> [Directive]:
Write out all of the data below line for line, without changing anything.
-- start --
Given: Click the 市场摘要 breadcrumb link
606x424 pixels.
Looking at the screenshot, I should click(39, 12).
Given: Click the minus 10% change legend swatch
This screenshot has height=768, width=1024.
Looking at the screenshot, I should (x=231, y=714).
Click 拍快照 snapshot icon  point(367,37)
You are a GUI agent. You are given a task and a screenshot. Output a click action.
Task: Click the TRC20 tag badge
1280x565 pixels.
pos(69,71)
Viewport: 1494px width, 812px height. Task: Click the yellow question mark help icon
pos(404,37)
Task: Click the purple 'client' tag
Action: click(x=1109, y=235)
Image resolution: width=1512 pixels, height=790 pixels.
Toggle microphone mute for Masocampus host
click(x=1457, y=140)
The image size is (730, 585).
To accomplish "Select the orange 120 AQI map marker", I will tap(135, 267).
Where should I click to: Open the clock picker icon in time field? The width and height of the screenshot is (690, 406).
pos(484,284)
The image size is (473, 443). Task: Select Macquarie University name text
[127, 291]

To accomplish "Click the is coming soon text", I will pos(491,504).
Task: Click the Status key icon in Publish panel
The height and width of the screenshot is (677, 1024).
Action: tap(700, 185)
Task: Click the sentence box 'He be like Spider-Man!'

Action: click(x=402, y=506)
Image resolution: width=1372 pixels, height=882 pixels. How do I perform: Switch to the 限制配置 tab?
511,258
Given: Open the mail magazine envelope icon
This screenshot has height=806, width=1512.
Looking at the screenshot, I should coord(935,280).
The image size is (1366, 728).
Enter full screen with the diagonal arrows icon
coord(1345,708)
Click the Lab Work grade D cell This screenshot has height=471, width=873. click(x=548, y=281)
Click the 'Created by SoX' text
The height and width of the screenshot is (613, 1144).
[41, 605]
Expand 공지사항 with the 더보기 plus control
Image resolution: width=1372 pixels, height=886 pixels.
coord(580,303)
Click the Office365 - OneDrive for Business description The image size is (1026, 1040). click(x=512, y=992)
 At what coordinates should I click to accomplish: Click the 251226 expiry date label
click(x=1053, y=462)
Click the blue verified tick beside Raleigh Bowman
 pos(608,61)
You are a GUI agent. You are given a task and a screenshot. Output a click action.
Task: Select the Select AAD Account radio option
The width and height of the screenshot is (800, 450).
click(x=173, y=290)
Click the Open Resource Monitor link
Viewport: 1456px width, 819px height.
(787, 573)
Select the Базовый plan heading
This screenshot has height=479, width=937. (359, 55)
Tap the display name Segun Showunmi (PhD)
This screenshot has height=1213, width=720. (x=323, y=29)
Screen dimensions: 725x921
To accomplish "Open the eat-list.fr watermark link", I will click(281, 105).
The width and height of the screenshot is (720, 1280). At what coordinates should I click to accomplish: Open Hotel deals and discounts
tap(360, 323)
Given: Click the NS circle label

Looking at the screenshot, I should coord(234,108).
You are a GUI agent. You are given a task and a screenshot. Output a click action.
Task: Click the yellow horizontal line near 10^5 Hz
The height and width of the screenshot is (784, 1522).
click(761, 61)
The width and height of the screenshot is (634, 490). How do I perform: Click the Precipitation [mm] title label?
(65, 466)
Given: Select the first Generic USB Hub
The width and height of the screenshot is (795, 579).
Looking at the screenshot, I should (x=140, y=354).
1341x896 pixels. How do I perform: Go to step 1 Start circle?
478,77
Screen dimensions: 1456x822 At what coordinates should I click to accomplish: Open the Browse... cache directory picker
-- end --
> [Written solution]:
Given: Click the 市场摘要 breadcrumb link
606x424 pixels.
Looking at the screenshot, I should click(39, 12).
Given: Click the minus 10% change legend swatch
This screenshot has height=768, width=1024.
Looking at the screenshot, I should (x=231, y=714).
Click 拍快照 snapshot icon  point(367,37)
You are a GUI agent. You are given a task and a screenshot. Output a click action.
Task: Click the TRC20 tag badge
1280x565 pixels.
pos(69,71)
Viewport: 1494px width, 812px height. Task: Click the yellow question mark help icon
pos(404,37)
Task: Click the purple 'client' tag
Action: click(x=1109, y=235)
Image resolution: width=1512 pixels, height=790 pixels.
Toggle microphone mute for Masocampus host
click(x=1457, y=140)
The image size is (730, 585).
To accomplish "Select the orange 120 AQI map marker", I will tap(135, 267).
Where should I click to: Open the clock picker icon in time field? The width and height of the screenshot is (690, 406).
pos(484,284)
The image size is (473, 443). Task: Select Macquarie University name text
[127, 291]

To accomplish "Click the is coming soon text", I will pos(491,504).
Task: Click the Status key icon in Publish panel
The height and width of the screenshot is (677, 1024).
Action: tap(700, 185)
Task: Click the sentence box 'He be like Spider-Man!'

Action: click(x=402, y=506)
Image resolution: width=1372 pixels, height=882 pixels. How do I perform: Switch to the 限制配置 tab?
511,258
Given: Open the mail magazine envelope icon
This screenshot has height=806, width=1512.
Looking at the screenshot, I should coord(935,280).
The image size is (1366, 728).
Enter full screen with the diagonal arrows icon
coord(1345,708)
Click the Lab Work grade D cell This screenshot has height=471, width=873. click(x=548, y=281)
Click the 'Created by SoX' text
The height and width of the screenshot is (613, 1144).
[41, 605]
Expand 공지사항 with the 더보기 plus control
Image resolution: width=1372 pixels, height=886 pixels.
coord(580,303)
Click the Office365 - OneDrive for Business description The image size is (1026, 1040). click(x=512, y=992)
 At what coordinates should I click to accomplish: Click the 251226 expiry date label
click(x=1053, y=462)
Click the blue verified tick beside Raleigh Bowman
 pos(608,61)
You are a GUI agent. You are given a task and a screenshot. Output a click action.
Task: Select the Select AAD Account radio option
The width and height of the screenshot is (800, 450).
click(x=173, y=290)
Click the Open Resource Monitor link
Viewport: 1456px width, 819px height.
(787, 573)
Select the Базовый plan heading
This screenshot has height=479, width=937. (359, 55)
Tap the display name Segun Showunmi (PhD)
This screenshot has height=1213, width=720. (x=323, y=29)
Screen dimensions: 725x921
To accomplish "Open the eat-list.fr watermark link", I will click(281, 105).
The width and height of the screenshot is (720, 1280). At what coordinates should I click to accomplish: Open Hotel deals and discounts
tap(360, 323)
Given: Click the NS circle label

Looking at the screenshot, I should coord(234,108).
You are a GUI agent. You are given a task and a screenshot. Output a click action.
Task: Click the yellow horizontal line near 10^5 Hz
The height and width of the screenshot is (784, 1522).
click(761, 61)
The width and height of the screenshot is (634, 490). How do I perform: Click the Precipitation [mm] title label?
(65, 466)
Given: Select the first Generic USB Hub
The width and height of the screenshot is (795, 579).
Looking at the screenshot, I should (x=140, y=354).
1341x896 pixels. How do I perform: Go to step 1 Start circle?
478,77
Screen dimensions: 1456x822 At what coordinates should I click to accomplish: Open the Browse... cache directory picker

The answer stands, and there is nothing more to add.